-- start Reading text --

7.10 Landlord Comps. Tenant agrees that Landlord may "comp" its guests,
officers, directors or employees or those of its Affiliates at Tenant's
restaurant. Landlord shall be entitled to the following:
(a) $50,000 of complimentary item free of charge during each Lease
Year (the "COMP THRESHOLD"); provided, however, that no more than $4,175
of the total Comp Threshold (the "MONTHLY COMP LIMIT") shall be used by
Landlord during any month. Notwithstanding the preceding sentence, if
Landlord exceeds the Monthly Comp Limit any month during a Lease Year, and
at the end of such Lease Year the Comp Threshold has not been reached
("UNUSED COMP THRESHOLD"), Tenant shall pay to Landlord with the annual
adjustment to Percentage Rent, an amount equal to ninety percent (90%) of
the Unused Comp Threshold but not exceeding the aggregate amount that
Landlord paid Tenant for comps under this SECTION 7.10(a) in all months
when the Monthly Comp Limit was exceeded during such Lease Year. The Comp
Threshold shall be reduced prorata for any Permitted Closure Period.

-- end Reading text --

**What is asked**
In the landlord comps clause, what is the most of the Comp Threshold that Landlord may use in any month?

-- start Material --

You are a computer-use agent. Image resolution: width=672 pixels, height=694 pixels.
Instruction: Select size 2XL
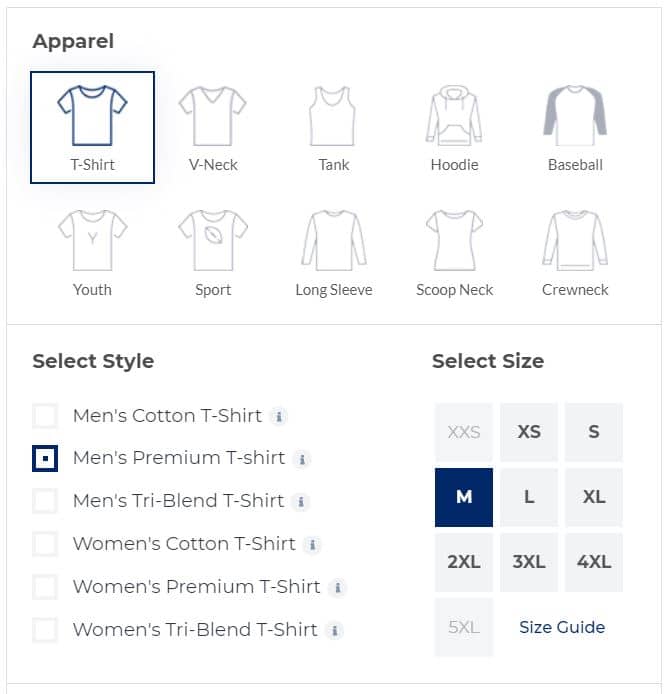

-- end Material --

**Written response**
$4,175